Las flaquezas del guion empiezan a evidenciarse a partir del segundo acto y decantan en el último, en el cual Kajganich empieza a acumular lugares comunes y ciertas arbitratiedades que no hacen más que poner de manifiesto el manejo que Guadagnino tiene de la forma. Es fácil suponer que, en otras manos, esta historia podría haberse convertido en una narrativa young adult bastante mediocre, con unos pocos elementos empujando el envoltorio más allá de la media. La historia de amor entre Maren y Lee (Timothée Chalamet, en quien Guadagnino vuelve a encarnar la pasión y el desprejuicio propios de la juventud, esta vez un poco más desencantada) es un logro casi exclusivo del director y sus intérpretes. Con pocas escenas y acompañados por un discreto y efectivo trabajo con la música (la mejor amiga del melodrama), Russell y Chalamet consiguen conmovernos con este amor maldito, entre dos caníbales que luchan por moderar sus impulsos en una sociedad que nos condena. ¿Qué es el amor, más que sentir que hemos encontrado a alguien tan extraño y solo como uno?

En uno de los episodios que estructuran Bones and All, el título se menciona: el personaje que interpreta Michael Stuhlbarg (en una insólita y divertida variación de aquella emotiva escena con Chalamet en Call Me by your Name) menciona que el bautismo del caníbal ocurre cuando devora a otro en forma completa, “con todo y huesos”. Maren y Lee descreen de esa posibilidad, y lo atribuyen a fanfarronería del caníbal. Sin embargo, en un trágico -y esperable- giro del destino, será el último pedido que Lee (herido de muerte en un violento ataque) le haga a su amada Maren: que lo devore entero, borrando sus huellas y asegurándose una vida lejos del conflicto con la autoridad.

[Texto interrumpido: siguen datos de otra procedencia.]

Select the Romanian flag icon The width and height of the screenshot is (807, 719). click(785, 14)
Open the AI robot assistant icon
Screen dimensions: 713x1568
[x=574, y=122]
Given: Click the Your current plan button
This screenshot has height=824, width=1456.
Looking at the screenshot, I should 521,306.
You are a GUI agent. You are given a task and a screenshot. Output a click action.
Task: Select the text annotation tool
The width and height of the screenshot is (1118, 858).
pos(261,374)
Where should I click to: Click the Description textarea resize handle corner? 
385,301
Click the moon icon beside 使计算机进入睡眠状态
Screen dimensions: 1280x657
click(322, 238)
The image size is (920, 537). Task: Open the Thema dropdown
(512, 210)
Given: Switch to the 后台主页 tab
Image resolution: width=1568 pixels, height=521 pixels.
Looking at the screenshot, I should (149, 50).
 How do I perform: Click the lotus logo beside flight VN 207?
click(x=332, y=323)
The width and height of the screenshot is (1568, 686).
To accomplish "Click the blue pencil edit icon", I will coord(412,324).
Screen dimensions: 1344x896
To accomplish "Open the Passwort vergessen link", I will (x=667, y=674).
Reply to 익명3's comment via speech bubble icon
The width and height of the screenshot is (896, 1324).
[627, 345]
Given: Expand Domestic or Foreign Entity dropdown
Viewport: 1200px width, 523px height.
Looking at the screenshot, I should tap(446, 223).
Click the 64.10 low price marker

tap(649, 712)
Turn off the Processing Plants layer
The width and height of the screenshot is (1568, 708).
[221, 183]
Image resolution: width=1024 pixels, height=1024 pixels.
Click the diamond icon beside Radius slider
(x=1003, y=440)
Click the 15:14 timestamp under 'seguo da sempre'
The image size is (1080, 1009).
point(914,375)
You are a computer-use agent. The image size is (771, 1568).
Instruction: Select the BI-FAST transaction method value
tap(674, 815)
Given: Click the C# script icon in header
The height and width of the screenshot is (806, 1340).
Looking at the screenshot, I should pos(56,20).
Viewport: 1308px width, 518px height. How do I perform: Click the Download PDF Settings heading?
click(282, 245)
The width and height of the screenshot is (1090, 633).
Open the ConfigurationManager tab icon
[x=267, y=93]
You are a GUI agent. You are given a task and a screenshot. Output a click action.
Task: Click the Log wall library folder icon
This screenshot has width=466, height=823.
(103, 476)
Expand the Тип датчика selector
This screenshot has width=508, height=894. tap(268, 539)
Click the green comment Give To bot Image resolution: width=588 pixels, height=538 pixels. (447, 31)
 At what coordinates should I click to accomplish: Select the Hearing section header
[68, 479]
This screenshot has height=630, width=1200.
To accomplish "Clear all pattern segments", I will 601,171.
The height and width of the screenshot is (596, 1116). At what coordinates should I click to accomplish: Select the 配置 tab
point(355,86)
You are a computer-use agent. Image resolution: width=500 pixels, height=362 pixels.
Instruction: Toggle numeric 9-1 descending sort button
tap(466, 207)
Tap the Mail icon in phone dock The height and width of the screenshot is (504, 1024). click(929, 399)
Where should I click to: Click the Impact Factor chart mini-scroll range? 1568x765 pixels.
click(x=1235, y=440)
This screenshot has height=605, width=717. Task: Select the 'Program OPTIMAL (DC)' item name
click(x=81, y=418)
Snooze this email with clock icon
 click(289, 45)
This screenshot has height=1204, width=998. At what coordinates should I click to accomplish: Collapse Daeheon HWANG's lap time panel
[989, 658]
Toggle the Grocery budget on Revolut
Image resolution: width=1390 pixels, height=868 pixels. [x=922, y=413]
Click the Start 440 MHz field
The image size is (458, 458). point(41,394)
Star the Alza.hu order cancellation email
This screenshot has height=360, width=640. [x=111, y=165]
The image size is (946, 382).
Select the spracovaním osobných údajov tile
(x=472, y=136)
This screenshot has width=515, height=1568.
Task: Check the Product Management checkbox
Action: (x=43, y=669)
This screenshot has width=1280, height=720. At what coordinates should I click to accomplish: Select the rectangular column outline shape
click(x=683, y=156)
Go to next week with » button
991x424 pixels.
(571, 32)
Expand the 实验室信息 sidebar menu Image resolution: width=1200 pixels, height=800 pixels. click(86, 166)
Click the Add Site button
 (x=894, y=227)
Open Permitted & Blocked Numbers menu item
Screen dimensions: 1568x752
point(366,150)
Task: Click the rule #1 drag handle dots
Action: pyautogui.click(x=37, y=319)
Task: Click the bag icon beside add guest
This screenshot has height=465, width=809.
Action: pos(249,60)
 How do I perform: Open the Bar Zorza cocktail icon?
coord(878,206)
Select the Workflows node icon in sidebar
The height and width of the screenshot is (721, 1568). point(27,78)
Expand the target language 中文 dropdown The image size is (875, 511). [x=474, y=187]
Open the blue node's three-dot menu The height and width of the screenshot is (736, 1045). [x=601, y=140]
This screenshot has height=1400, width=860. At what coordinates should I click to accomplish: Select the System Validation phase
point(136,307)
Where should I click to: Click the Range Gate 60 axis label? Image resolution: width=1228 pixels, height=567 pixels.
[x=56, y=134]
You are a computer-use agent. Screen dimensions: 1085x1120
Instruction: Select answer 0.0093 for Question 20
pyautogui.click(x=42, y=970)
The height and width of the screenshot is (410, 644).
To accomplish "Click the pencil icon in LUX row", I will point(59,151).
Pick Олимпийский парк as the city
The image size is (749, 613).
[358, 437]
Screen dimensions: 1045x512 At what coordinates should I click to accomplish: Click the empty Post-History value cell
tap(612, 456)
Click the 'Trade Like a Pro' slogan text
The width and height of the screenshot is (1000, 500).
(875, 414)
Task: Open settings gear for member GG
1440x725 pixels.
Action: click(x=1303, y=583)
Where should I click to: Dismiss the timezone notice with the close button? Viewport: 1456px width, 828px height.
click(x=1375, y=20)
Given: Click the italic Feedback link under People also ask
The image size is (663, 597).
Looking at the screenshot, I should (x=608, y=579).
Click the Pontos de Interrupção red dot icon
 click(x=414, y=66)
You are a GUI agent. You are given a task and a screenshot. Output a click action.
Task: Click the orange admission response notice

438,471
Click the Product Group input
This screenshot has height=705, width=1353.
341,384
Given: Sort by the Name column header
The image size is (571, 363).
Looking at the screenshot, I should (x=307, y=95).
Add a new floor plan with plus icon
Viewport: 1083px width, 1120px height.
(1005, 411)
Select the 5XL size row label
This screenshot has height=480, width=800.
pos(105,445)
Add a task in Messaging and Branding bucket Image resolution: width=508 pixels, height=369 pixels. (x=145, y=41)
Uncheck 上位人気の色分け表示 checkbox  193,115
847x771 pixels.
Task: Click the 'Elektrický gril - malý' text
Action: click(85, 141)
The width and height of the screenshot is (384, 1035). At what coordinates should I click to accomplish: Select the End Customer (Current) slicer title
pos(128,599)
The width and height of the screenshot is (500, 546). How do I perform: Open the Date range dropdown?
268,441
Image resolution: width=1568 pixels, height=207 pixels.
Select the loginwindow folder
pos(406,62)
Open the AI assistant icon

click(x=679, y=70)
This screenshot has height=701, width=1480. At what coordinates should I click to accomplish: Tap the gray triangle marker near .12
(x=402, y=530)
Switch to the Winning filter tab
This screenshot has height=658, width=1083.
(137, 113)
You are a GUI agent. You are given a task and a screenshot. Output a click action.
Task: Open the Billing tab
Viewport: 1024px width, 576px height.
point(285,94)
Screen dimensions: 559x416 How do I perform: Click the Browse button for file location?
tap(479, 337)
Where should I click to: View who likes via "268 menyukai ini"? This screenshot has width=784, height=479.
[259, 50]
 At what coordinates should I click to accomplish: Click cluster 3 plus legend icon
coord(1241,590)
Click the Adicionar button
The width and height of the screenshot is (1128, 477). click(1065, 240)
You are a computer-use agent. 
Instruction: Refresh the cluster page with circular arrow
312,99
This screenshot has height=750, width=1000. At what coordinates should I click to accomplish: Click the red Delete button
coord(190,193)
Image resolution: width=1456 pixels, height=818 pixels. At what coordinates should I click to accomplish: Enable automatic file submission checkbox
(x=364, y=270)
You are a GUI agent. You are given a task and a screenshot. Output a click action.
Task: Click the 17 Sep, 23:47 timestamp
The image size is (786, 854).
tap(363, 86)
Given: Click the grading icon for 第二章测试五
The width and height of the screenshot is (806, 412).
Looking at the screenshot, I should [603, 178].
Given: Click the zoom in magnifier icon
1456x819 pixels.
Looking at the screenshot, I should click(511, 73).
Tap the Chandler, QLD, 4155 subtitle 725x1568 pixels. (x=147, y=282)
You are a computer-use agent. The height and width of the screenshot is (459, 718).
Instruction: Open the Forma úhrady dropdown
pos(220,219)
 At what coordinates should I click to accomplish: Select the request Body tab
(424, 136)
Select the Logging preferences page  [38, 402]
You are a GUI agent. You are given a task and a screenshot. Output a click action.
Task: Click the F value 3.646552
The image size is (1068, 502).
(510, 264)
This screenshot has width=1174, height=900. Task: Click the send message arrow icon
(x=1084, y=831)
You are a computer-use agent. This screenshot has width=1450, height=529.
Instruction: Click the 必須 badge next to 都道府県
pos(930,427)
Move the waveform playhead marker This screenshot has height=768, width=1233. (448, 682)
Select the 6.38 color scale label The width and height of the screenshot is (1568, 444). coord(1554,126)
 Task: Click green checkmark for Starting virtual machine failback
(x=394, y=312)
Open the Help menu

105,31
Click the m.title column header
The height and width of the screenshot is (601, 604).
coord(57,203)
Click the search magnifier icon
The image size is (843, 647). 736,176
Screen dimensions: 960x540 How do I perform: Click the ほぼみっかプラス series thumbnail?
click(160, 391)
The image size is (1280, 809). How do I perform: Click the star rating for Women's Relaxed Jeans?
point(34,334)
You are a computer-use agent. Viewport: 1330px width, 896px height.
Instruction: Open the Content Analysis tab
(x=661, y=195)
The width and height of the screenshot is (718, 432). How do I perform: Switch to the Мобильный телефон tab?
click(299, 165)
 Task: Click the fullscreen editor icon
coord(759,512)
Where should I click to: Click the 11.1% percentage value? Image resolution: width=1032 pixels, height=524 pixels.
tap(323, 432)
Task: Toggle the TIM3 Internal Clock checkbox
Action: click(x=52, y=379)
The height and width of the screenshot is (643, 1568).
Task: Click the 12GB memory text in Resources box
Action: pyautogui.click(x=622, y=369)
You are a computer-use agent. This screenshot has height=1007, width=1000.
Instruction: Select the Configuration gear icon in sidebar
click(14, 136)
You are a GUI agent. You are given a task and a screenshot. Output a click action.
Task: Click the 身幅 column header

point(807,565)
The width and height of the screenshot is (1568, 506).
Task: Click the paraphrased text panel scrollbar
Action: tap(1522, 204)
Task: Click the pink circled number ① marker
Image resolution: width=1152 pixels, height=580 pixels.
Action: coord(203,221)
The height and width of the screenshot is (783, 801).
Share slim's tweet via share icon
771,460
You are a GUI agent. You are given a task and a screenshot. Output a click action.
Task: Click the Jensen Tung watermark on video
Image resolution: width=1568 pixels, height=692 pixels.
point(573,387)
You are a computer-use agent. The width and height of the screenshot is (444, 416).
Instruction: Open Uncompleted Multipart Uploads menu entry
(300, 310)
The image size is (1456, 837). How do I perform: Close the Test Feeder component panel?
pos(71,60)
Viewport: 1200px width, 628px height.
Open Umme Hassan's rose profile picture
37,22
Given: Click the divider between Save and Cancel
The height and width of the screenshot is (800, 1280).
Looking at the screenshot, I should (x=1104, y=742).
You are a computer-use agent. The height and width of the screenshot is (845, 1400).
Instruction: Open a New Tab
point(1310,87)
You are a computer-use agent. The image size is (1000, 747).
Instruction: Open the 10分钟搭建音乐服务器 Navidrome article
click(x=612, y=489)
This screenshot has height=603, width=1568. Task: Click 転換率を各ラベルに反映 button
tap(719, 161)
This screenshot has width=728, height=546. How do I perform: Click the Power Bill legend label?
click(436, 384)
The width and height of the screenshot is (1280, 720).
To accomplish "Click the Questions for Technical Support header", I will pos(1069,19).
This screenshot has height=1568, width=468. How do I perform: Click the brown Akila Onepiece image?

En este clímax emocional, en el cual Maren debe acometer el acto de amor más tremendo (comerse a su amado para respetar su voluntad, hacerlo carne para siempre al mismo tiempo que lo pierde) Guadagnino decide clausurar la película con una imagen idílica de los enamorados abrazados en un monte. Un gesto que, si bien funciona en el momento, a la larga resulta un acto de tibieza, allí donde no se necesitaba ninguno. Extraño que, en una película que azuza al espectador con la intensidad de ciertas imágenes y consigue, muy efectivamente, vincularnos emocionalmente con la historia de dos que comen gente, decida escapar justo en el momento en el que las imágenes intensas se visten de un significado totalmente diferente, uno que las trasciende y las dota, incluso, de una intimidad y belleza mucho más profundas que el plano Pinterest con el cual el director elige cerrar. Una lástima. Quizás, la diferencia que separa una gran película de otra, un poco temerosa.